My man don’t watch no sports on TV

April Goodwin

On our first date we discussed religion, morality and politics. And although I could accept the ideological differences, there was still one thing nagging, pressing — I just had to know before I could go on with this.

I didn’t quite know how to go about asking such an awkward question. My pulse quickened and my throat tightened, and I tried to suppress the heat from flushing my cheeks. Finally, I formulated the words into a fluid sentence.

“Do you watch a lot of sports on TV?” I asked.

I knew if he answered “yes,” it would definitely be over.

It’s not that I despise athletes or males who enjoy professional sports. It’s not that I don’t understand that there is incredible skill involved in competitive athletics. And it’s not that I don’t think a sound body is just as important as a sound mind.

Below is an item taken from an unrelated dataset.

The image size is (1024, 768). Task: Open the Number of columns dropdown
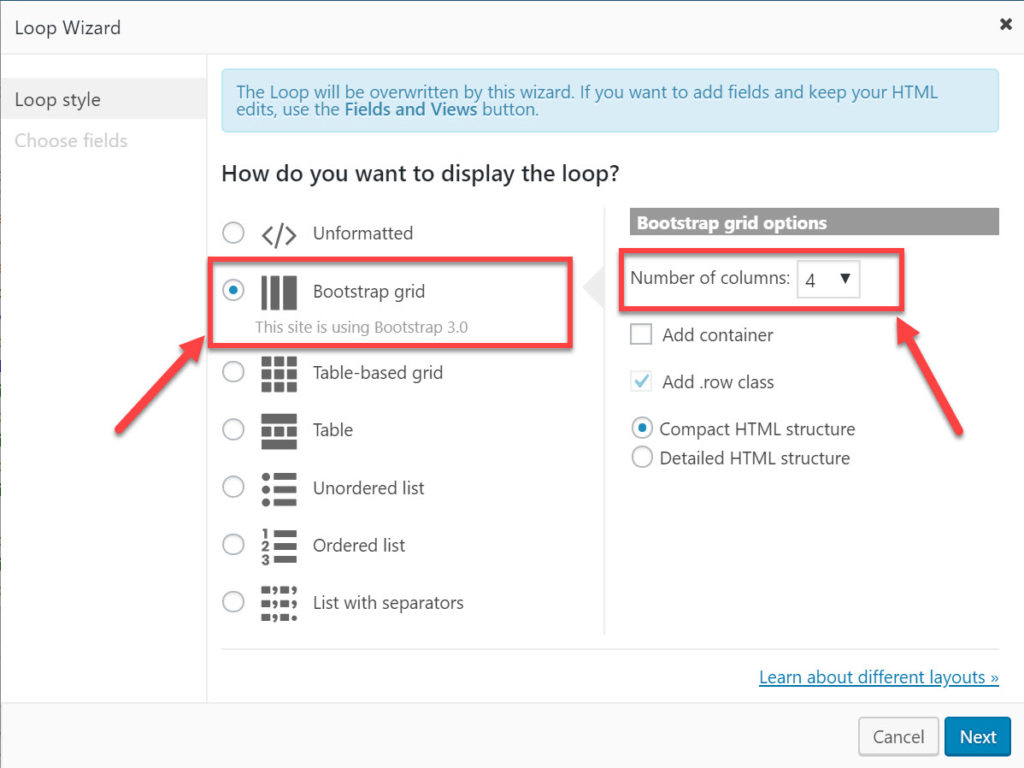828,280
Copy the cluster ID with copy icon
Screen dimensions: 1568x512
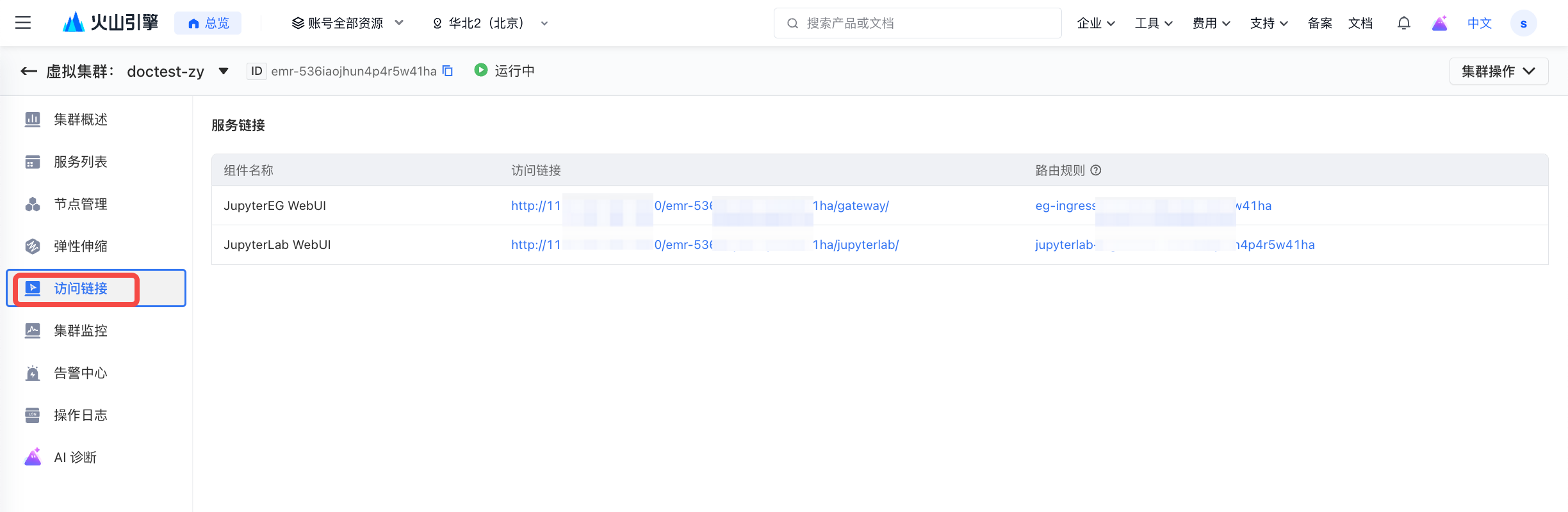(448, 71)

It’s just that sports are not THAT important, and how people spend their free time illustrates what they value and appreciate most.

Anyway, back to the story. With a baffled expression, he said, “Well, I might watch the Super Bowl or something, but no, I don’t really dig sports that much.”

Phew. Then things might work.

The funny thing about me writing this is that I played softball, basketball and volleyball throughout high school. I have a few issues, however, with athletic culture in the United States as it stands today.

For starters, I can’t believe the amount of money, time and intense emotion that are poured into sports.

I am dumbfounded at how people can bust a lung yelling at an athletic event, how they can scream profanity at the referees and get all worked up if they miss “their” team playing a game.

I just want to press the remote control “off” button and say, “Geez, you need to just calm down.”

Furthermore, I can’t believe that’s how people choose to spend their limited free time.

Watching athletic events may stir your adrenaline and provide an emotional release, and it might alter your mood, but what does it do for your character?

There is no change in perspective that takes place, no deeper insight into life, no additional knowledge or advancement of a social issue or cause. The inherent value does not extend past a good adrenaline rush.

Back to my fragmented story again: OK, so he laughs when a bullet makes some guy’s intestines spray against the window in a Mafia murder scene, and he loves gangsta rap.

But I also catch him reading philosophy and literature while he’s waiting for my busy schedule to clear up.

I have a lot of respect for people who spend their free time discovering, learning, changing, growing, stretching, serving or bettering society or themselves. It demonstrates that they value such pursuits.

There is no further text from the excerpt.